Having looked at deliberately low Post-Prohibition federal alcohol taxes as a model for low early cannabis taxes (with the RAND Vermont report alluding to a “tax holiday”), I was glad to see some state history pointing in the same direction. The following is from “The Failed Promise of Legal Pot,” By Tom James, in the Atlantic:
“Rear Admiral Luther E. Gregory . . . held the solution to a much earlier black market in Washington state.
“By the beginning of the 1930s, America’s alcohol prohibition was coming to an end. The beneficial effects predicted by prohibition boosters—from reduced crime and mental illness to lower taxes—had not wholly materialized. Instead, violent gangs had taken over the supply chain as well as significant swaths of U.S. cities. Speakeasies sprang up as quickly as the police could close them down, and gangsters massacred opponents in the streets.
“In the throes of the Great Depression, legislatures all over the country were also beginning to see alcohol as a way to fill state coffers. Slogans like “Give us beer and balance the budget!” appeared on parade floats and posters. Everyone wanted to bring liquor back—and the lawmakers wanted to do it with a hefty tax. The only problem was that the bootleggers were well established, and fixing prohibition meant finding a way to force illegal operations to go straight or close their doors.
“When repeal finally came, Washington’s then-Governor Clarence Martin asked Admiral Gregory to head the state’s new Liquor Control Board. Critically, Martin gave Gregory carte blanche to mold the new policies as he saw fit.

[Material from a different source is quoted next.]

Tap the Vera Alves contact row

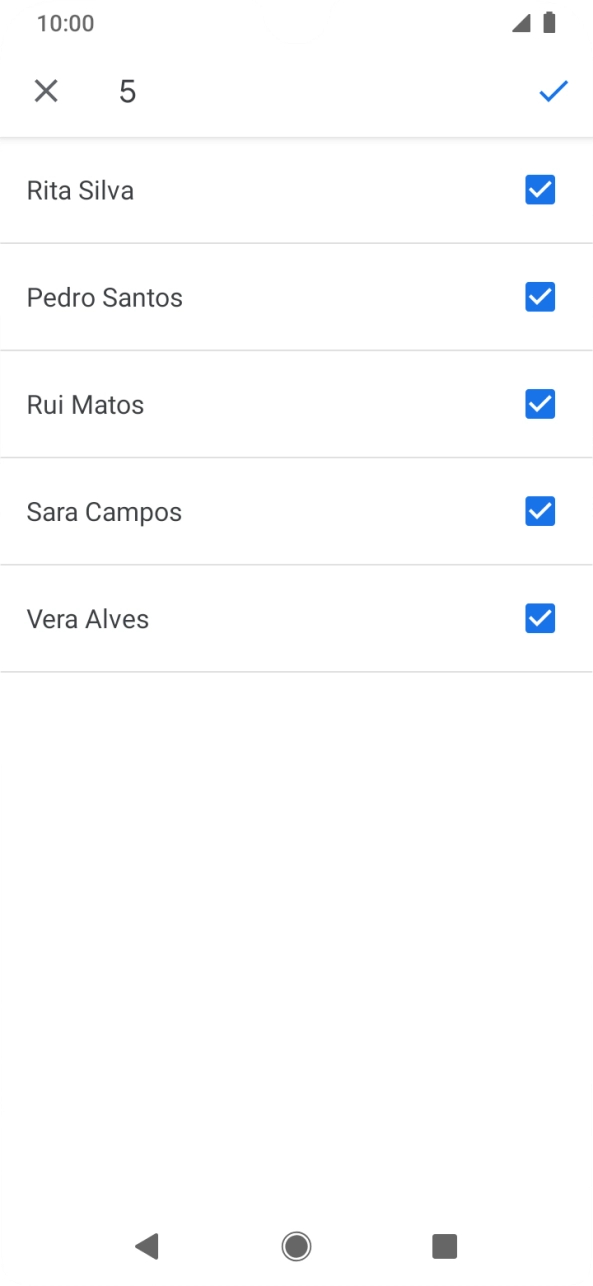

Gregory took up the challenge—and surprised everyone.
“First, instead of cracking down on bootleggers and speakeasy operators, Gregory gave them amnesty and issued licenses to anyone willing to play by the state’s rules. Second, backed by the governor and his influence in the Senate, Gregory arranged for alcohol taxes to be set as low as any in the nation, which allowed those willing to follow the law to keep a significant amount of their profits, and it made room for legal operators to compete with bootleggers’ prices. Third, Gregory punished anyone who broke the rules—even once—with an iron fist, blacklisting them from ever making or selling alcohol in the state again.

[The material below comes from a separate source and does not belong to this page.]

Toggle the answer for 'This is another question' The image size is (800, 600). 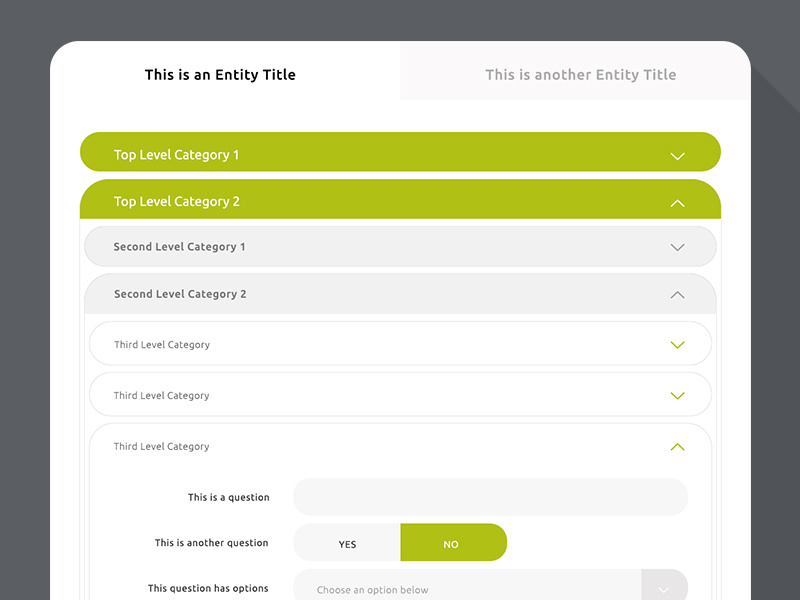click(x=346, y=543)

“Predictably, this caused some turmoil in a legislature anxiously awaiting an infusion of cash from liquor sales, but the governor backed Gregory. Faced with a low cost of entry and legal profits, bootleggers and speakeasies around the state mostly turned legitimate. Meanwhile, the few remaining stragglers were quickly put out of business, and drinkers flocked to a competitive legal market.

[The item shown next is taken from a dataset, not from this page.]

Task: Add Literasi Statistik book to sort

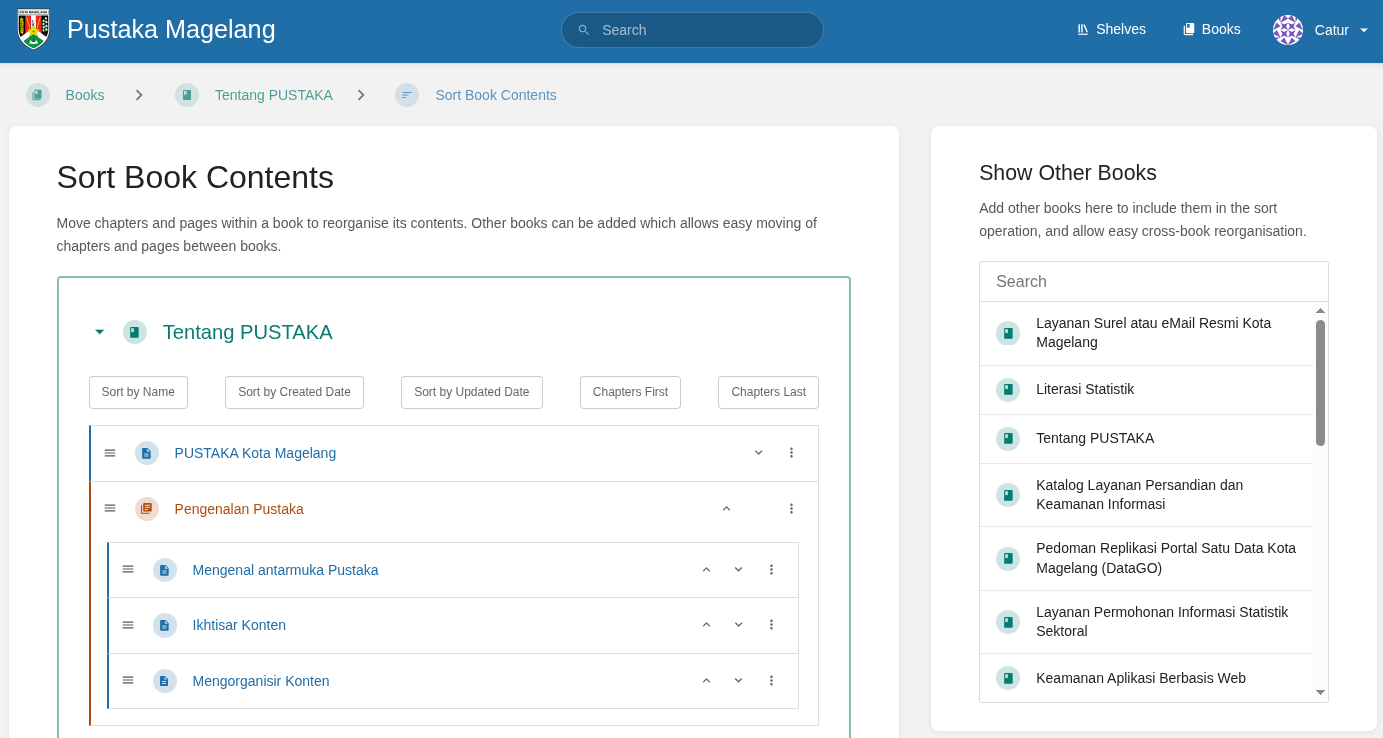Action: pos(1085,389)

“That might have been the end of it, but there was one more piece to Gregory’s plan. After holding down taxes—and thus prices—for three years, Gregory abruptly raised taxes so much that they were among the highest in the nation. The price of booze went up, of course, but people kept buying legal liquor and beer. There was no alternative left. Gregory had broken the back of the black market.”